Kawthar vit actuellement à Izmir, sur la côte, et espère pouvoir rejoindre les îles grecques, comme beaucoup d’autres. D’après les autorités turques, le nombre de personnes interceptées en mer alors qu’elles cherchent à rejoindre la Grèce ne cesse d’augmenter.

Sur une plage d’Izmir, le scénario du pire se concrétise sous la forme de pierre tombales anonymes. Ce sont celles de personnes qui sont mortes en voulant rejoindre la Grèce. Des pierres tombales sans nom, qui rappellent les énormes risques encourus en mer.

Mohammed Salih dirige une ONG qui vient en aide aux Syriens d’Izmir. Depuis juillet, ils sont deux fois plus nombreux à venir frapper à la porte de l’association. La plupart viennent d’Istanbul car en juillet, les migrants non enregistrés ont reçu l’injonction de quitter la ville.
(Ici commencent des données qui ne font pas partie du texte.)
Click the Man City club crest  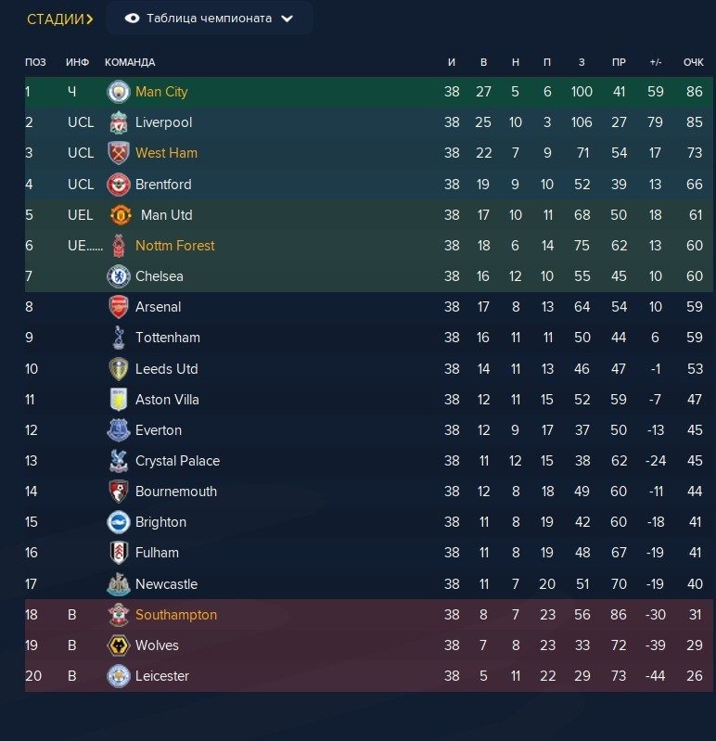tap(118, 92)
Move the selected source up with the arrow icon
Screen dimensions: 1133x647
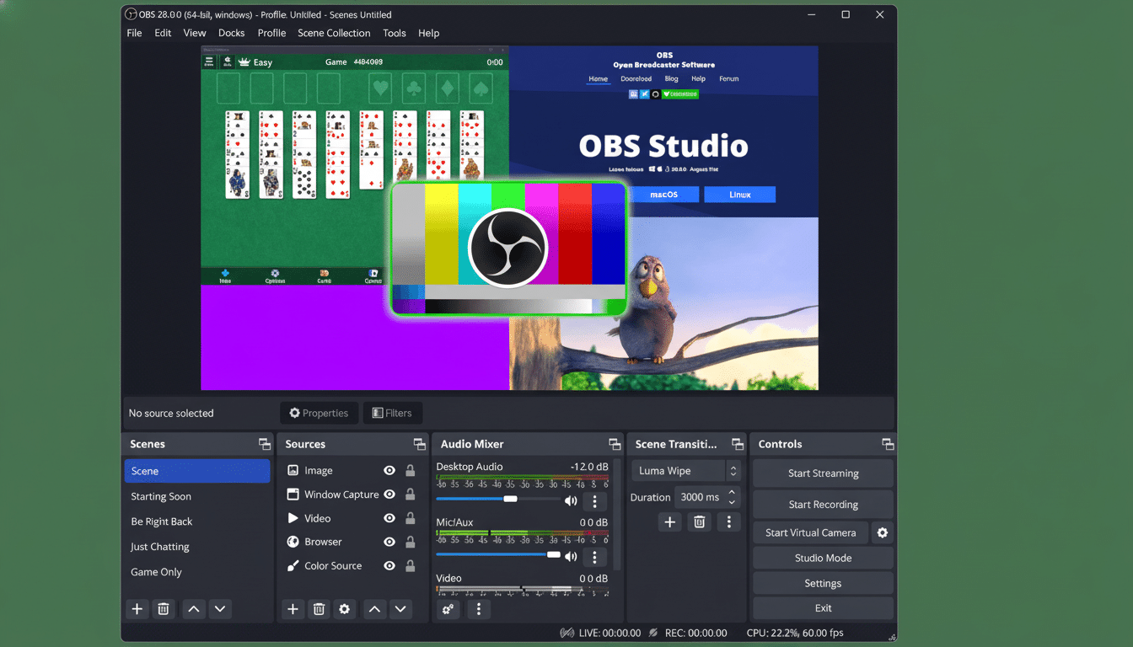pyautogui.click(x=374, y=608)
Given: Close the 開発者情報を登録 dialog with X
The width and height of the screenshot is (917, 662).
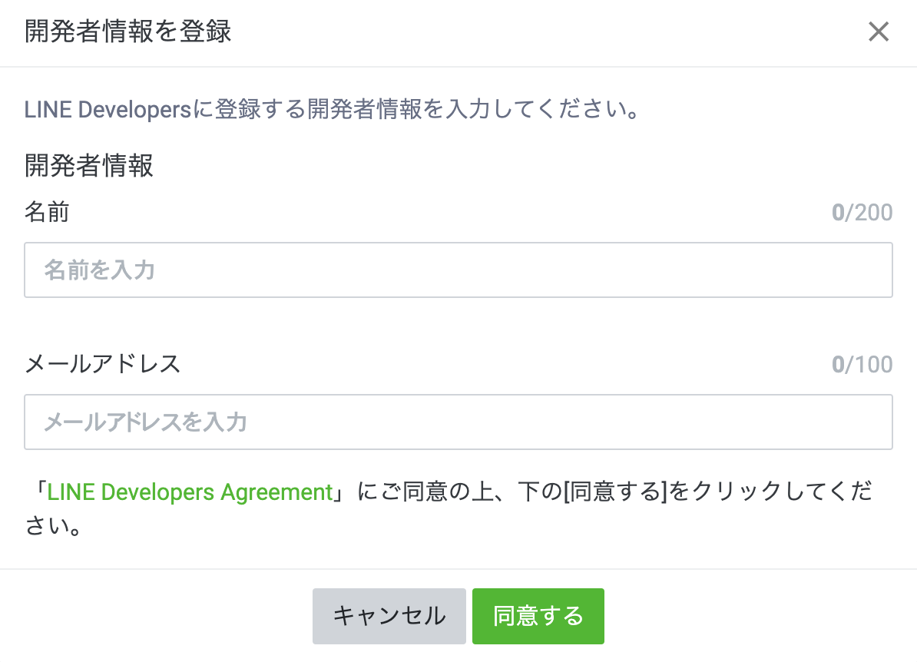Looking at the screenshot, I should 878,32.
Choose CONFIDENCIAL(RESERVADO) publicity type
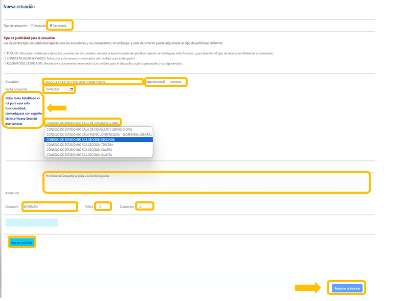This screenshot has height=301, width=404. (5, 58)

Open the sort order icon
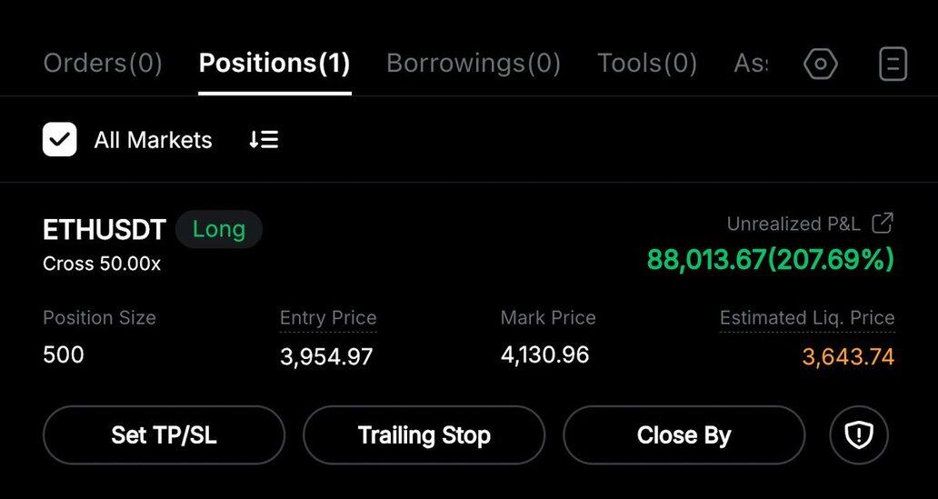coord(264,140)
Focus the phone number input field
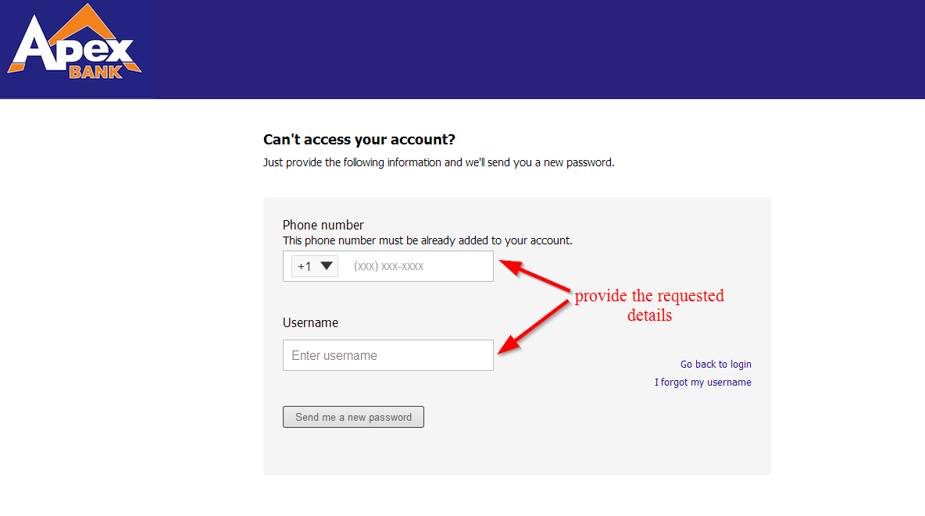The image size is (925, 516). 416,266
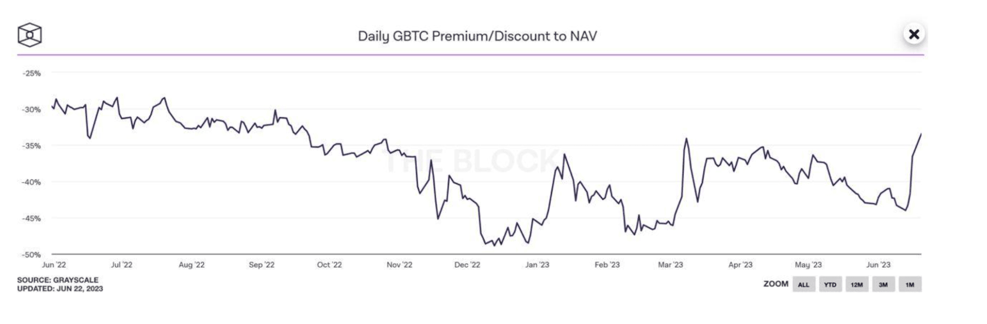This screenshot has height=324, width=987.
Task: Click the -40% y-axis label
Action: pos(32,182)
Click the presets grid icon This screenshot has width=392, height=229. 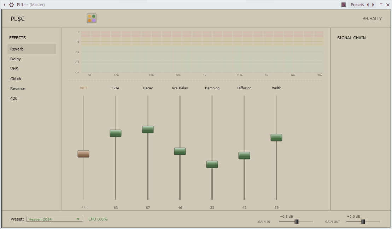(344, 5)
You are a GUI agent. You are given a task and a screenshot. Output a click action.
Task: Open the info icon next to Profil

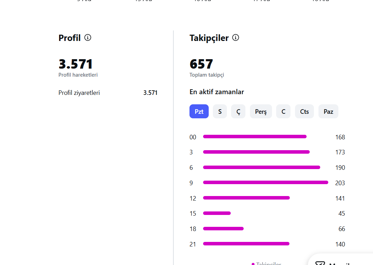click(x=88, y=38)
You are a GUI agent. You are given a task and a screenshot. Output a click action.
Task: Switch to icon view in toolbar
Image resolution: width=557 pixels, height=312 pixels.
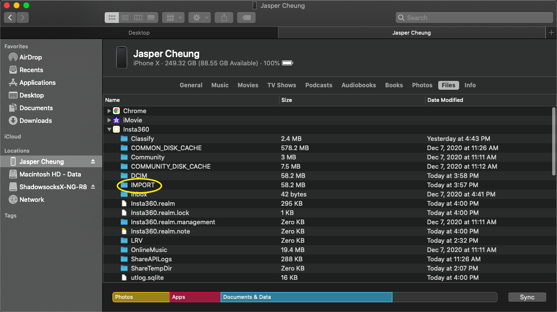[112, 18]
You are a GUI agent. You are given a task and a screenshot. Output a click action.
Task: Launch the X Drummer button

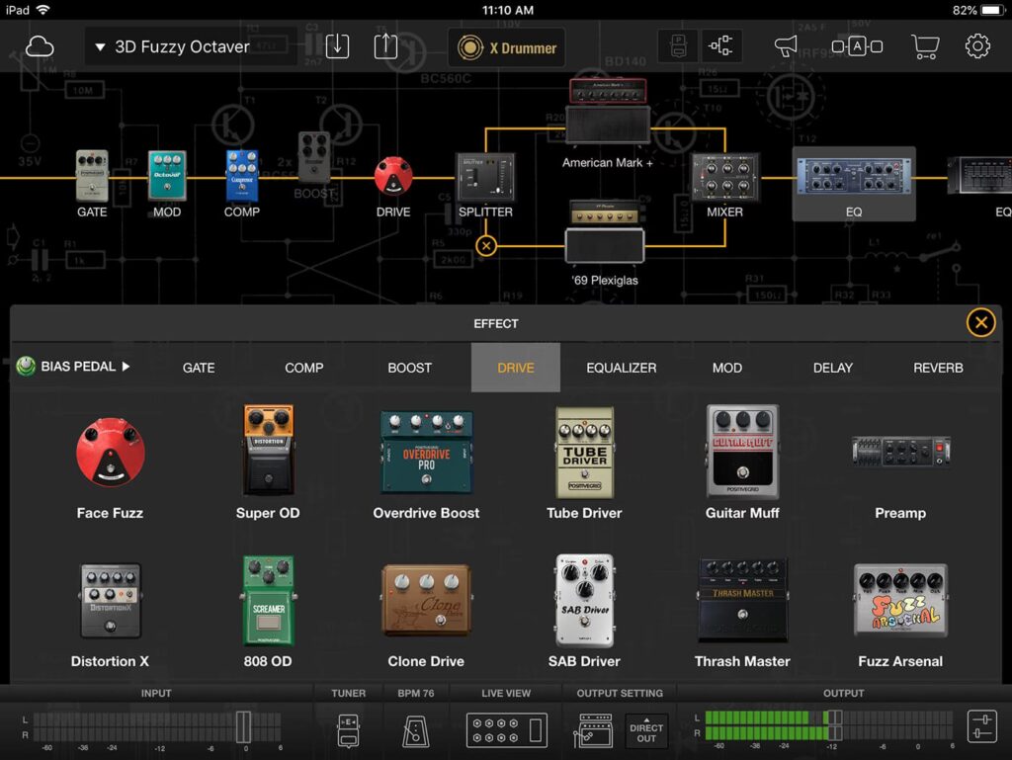pos(507,47)
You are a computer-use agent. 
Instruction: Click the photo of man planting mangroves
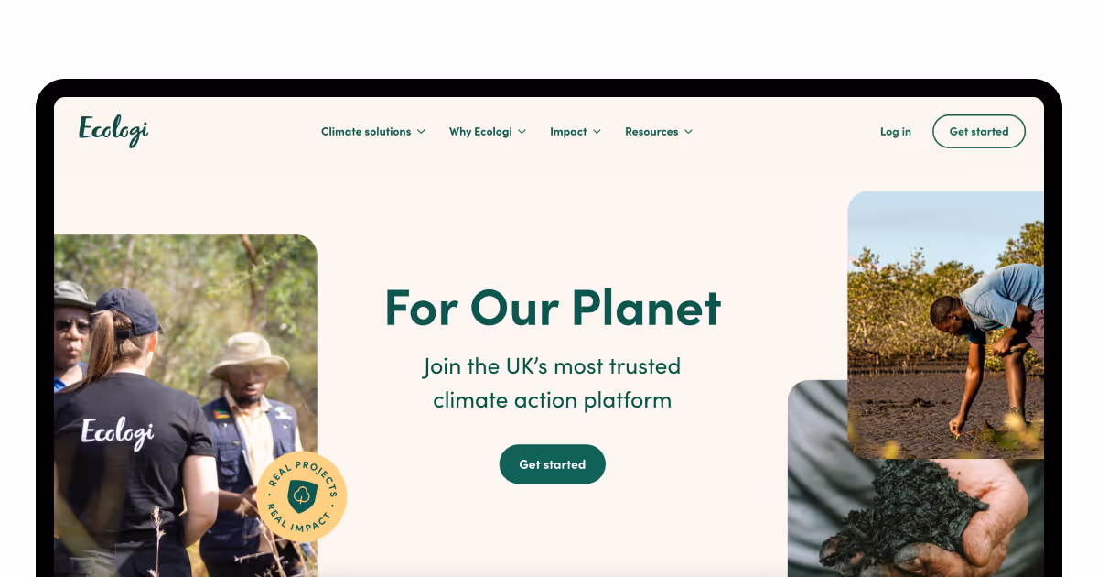click(x=946, y=324)
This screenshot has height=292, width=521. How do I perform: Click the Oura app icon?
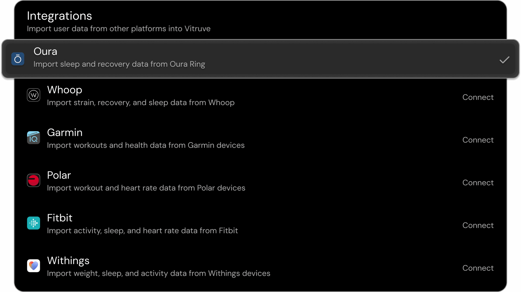[18, 59]
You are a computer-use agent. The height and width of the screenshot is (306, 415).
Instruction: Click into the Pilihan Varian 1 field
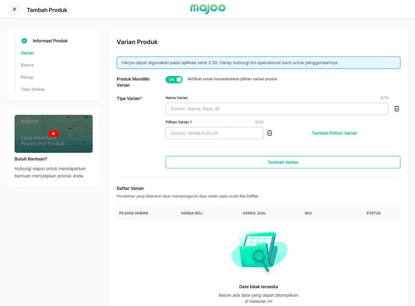pyautogui.click(x=214, y=133)
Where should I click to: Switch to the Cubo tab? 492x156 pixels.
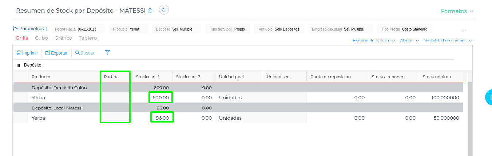[x=41, y=38]
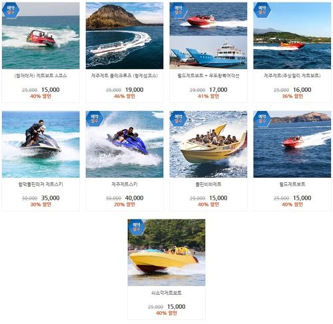Click the hexagon badge on the yellow shark boat photo
The height and width of the screenshot is (324, 333).
tap(178, 118)
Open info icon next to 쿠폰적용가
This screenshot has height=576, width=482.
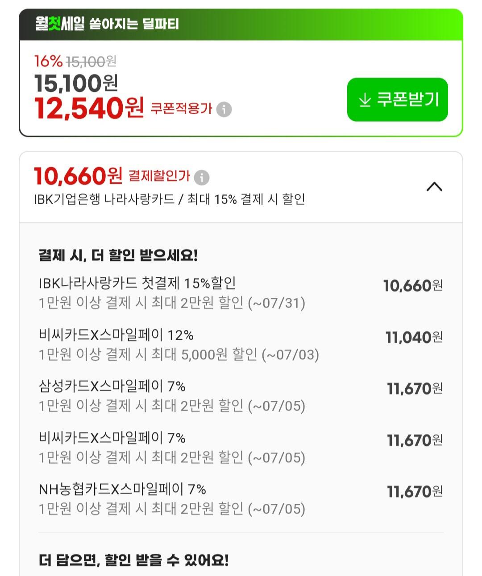pyautogui.click(x=224, y=109)
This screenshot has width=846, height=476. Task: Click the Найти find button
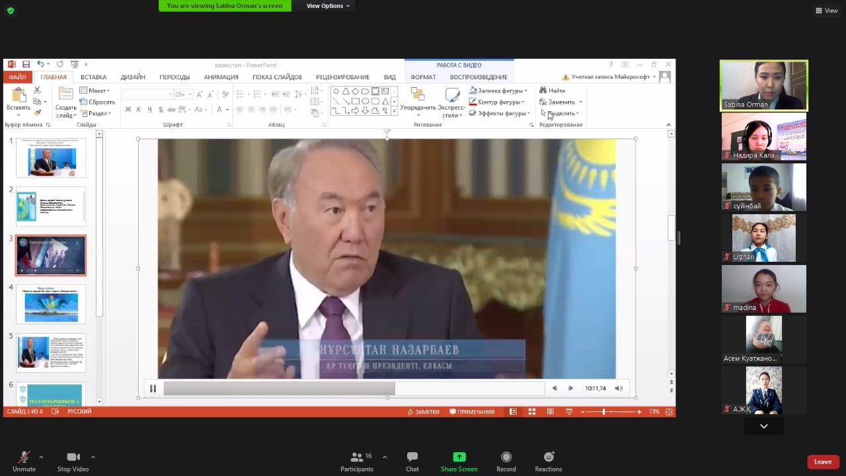[x=553, y=91]
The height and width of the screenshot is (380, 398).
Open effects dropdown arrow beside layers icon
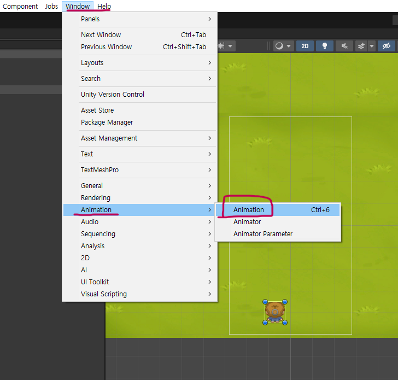click(371, 46)
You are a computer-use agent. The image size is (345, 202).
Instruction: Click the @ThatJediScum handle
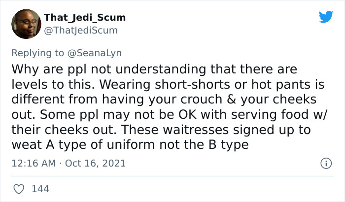click(x=80, y=30)
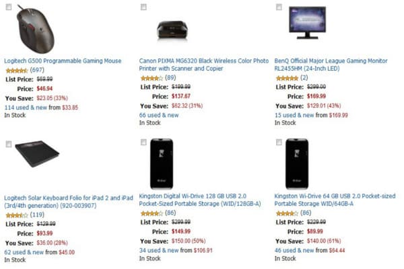Open the Logitech G500 mouse star rating

(16, 70)
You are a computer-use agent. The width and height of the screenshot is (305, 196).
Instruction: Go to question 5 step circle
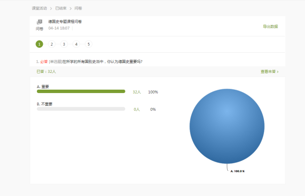[x=89, y=44]
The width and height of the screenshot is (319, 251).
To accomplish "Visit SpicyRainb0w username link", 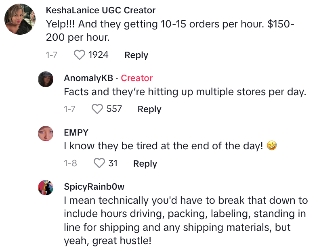I will 94,186.
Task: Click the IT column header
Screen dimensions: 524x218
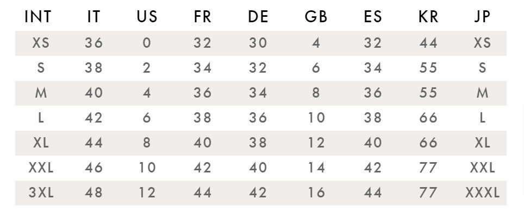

« Ils doivent trouver un nouvel endroit pour vivre, un nouveau travail, explique-t-il. Ils sont vraiment dans une situation difficile. »

Pour pouvoir renvoyer un million de Syriens dans leur pays, le président turc Recep Tayyip Erdogan envisage la création d’une zone sécurisée en Syrie et réclame l’aide de la communauté internationale.

Münir Ensari est un des représentant à Izmir du parti AKP, le parti d’Erdogan. Pour lui, les autorités respectent leur part de l’accord conclu avec Bruxelles en contenant l’afflux de migrants vers l’Union européenne. Mais il affirme que la Turquie n’a toujours pas reçu l’aide financière promise par les Européens.

« Nous attendons ce soutien depuis longtemps, assure-t-il. Notre président l’a dit : nous faisons ce qui nous a été demandé mais nous n’avons rien en retour. Si cela continue, nous finirons par rompre l’accord. »

Alors que l’épreuve de force se poursuit, difficile pour Kawthar d’envisager son avenir et celui de ses enfant.